* [GIVEN DATA]:
━━━━━━━━━━━━━━━━━━━━━━━━━━━━━━

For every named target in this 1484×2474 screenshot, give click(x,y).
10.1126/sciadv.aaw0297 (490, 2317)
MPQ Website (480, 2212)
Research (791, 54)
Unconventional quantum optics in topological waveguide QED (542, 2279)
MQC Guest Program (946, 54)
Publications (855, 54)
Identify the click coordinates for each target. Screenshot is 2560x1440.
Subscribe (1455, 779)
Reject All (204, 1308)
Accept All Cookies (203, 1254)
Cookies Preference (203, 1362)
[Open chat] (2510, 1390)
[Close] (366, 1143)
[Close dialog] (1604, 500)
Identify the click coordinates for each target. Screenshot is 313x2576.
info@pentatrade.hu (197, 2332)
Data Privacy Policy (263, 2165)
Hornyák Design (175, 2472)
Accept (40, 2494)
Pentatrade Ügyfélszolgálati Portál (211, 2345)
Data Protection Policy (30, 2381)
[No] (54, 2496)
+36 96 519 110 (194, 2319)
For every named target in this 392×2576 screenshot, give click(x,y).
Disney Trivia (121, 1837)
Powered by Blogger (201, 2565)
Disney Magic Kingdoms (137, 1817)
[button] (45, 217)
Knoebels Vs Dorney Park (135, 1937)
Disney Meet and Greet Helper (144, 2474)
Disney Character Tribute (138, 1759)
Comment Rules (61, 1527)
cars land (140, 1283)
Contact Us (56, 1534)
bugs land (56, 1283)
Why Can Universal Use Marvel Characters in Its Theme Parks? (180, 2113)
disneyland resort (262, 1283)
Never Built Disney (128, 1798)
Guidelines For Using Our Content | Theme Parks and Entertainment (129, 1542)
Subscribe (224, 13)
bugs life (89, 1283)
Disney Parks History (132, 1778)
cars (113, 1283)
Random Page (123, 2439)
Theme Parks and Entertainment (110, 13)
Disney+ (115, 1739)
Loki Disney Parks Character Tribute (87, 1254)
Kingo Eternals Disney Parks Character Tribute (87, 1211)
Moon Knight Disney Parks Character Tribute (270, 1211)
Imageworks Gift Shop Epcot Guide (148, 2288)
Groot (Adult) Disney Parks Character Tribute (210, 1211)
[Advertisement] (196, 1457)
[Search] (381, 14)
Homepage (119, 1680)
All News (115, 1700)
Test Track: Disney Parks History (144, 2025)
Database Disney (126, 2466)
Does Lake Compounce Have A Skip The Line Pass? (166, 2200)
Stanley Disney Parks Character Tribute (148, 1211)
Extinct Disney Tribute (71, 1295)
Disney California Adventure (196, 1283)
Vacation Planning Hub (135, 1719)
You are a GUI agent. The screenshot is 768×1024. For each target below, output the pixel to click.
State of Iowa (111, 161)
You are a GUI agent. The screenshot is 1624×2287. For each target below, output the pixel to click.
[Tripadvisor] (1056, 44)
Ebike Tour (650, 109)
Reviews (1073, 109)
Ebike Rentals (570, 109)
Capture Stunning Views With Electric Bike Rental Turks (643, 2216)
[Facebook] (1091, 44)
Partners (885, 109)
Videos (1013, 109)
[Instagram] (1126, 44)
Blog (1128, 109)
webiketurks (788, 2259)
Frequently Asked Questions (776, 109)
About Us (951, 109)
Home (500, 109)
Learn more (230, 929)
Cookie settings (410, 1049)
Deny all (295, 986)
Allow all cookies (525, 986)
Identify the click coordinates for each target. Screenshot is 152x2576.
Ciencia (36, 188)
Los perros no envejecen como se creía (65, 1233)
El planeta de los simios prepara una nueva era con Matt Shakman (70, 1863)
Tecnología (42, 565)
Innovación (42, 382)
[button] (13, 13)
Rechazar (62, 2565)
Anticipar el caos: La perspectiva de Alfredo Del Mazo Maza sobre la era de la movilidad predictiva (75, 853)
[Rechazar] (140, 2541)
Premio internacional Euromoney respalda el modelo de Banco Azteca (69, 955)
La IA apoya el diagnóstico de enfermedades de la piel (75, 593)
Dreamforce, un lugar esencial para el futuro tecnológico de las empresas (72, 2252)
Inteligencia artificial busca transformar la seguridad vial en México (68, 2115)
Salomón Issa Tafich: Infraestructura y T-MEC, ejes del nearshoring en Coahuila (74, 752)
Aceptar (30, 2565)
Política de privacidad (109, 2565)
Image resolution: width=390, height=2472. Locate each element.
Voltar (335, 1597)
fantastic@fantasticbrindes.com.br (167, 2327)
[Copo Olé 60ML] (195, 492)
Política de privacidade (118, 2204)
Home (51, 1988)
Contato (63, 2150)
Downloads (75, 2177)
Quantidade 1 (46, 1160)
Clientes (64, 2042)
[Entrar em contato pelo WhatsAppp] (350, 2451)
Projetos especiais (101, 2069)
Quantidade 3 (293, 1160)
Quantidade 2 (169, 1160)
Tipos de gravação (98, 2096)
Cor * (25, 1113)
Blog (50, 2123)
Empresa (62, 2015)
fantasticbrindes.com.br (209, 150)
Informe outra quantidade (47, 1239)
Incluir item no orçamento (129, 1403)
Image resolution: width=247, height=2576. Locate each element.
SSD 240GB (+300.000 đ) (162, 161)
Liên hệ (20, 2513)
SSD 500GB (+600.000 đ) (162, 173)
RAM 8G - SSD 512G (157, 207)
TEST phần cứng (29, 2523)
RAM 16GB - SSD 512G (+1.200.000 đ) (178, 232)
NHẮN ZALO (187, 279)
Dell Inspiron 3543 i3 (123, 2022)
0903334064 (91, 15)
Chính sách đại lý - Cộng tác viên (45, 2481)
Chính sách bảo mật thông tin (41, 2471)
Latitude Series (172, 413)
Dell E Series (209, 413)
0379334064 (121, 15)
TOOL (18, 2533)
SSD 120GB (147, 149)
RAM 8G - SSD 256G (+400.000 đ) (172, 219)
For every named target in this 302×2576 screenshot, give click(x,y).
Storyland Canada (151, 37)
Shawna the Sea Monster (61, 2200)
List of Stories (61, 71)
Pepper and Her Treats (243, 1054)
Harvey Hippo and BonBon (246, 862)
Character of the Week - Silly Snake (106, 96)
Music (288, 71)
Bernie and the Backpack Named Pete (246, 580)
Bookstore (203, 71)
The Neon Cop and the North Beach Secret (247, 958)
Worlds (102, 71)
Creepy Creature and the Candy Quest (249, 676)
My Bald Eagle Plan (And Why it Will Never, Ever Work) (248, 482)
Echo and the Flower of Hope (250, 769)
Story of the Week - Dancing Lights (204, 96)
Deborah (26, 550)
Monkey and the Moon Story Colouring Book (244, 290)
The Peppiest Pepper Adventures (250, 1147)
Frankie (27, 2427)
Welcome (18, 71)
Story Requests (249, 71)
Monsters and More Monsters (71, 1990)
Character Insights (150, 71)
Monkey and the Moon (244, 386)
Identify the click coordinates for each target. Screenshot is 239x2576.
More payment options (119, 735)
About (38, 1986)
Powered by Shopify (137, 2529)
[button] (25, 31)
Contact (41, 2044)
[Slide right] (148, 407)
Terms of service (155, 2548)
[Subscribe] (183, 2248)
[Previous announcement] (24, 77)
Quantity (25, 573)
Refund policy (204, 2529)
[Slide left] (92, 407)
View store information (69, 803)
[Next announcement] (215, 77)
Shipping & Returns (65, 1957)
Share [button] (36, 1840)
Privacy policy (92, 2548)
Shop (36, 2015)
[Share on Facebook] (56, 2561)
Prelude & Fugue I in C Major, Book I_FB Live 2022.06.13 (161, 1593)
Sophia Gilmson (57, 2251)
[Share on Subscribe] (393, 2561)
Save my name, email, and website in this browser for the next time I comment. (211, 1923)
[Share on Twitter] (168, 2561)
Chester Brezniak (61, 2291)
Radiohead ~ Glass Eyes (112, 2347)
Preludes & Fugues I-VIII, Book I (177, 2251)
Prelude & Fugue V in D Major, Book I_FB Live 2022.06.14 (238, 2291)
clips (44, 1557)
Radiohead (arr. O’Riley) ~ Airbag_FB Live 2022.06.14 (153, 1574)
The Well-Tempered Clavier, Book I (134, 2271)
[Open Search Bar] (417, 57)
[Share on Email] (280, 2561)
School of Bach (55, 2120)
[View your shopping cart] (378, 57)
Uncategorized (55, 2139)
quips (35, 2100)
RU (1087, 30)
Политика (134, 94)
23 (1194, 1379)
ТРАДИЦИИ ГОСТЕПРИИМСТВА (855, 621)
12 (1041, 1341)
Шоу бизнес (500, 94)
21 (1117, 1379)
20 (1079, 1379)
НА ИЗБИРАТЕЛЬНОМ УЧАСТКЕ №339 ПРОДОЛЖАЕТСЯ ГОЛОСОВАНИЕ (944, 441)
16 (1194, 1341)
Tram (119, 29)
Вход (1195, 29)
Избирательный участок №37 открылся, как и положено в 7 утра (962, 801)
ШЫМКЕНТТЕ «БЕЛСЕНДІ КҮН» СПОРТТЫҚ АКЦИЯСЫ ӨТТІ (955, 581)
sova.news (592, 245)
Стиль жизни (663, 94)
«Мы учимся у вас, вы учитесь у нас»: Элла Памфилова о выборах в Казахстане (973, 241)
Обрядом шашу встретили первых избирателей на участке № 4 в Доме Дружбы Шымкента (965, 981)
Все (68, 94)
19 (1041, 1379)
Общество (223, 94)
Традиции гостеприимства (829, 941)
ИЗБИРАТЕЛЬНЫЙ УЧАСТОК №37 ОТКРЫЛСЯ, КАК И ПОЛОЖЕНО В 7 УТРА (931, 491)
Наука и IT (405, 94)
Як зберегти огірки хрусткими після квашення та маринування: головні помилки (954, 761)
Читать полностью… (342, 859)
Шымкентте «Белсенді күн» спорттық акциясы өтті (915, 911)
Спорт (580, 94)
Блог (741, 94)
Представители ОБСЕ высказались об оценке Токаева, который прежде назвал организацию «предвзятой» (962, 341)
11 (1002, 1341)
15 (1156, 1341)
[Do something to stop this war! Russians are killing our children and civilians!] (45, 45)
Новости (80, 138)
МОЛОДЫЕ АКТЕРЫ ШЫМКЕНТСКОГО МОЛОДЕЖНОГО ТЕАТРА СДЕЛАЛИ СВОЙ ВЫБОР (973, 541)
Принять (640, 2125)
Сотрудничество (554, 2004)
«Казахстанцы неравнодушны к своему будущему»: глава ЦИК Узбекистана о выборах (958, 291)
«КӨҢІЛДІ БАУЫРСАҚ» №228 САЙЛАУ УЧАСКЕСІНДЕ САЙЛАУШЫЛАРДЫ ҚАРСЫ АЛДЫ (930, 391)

━━━━━━━━━━━━━━━━━━━━━━━━━━━━━━

* [YOUR ASSIGNMENT]:
Once you find the line with "Theme Parks and Entertainment (110, 13)" in the entries above, output it and each line after it up to and including the line with "Extinct Disney Tribute (71, 1295)", and nothing else.

* [SOLUTION FOR THIS TASK]:
Theme Parks and Entertainment (110, 13)
Disney+ (115, 1739)
Loki Disney Parks Character Tribute (87, 1254)
Kingo Eternals Disney Parks Character Tribute (87, 1211)
Moon Knight Disney Parks Character Tribute (270, 1211)
Imageworks Gift Shop Epcot Guide (148, 2288)
Groot (Adult) Disney Parks Character Tribute (210, 1211)
[Advertisement] (196, 1457)
[Search] (381, 14)
Homepage (119, 1680)
All News (115, 1700)
Test Track: Disney Parks History (144, 2025)
Database Disney (126, 2466)
Does Lake Compounce Have A Skip The Line Pass? (166, 2200)
Stanley Disney Parks Character Tribute (148, 1211)
Extinct Disney Tribute (71, 1295)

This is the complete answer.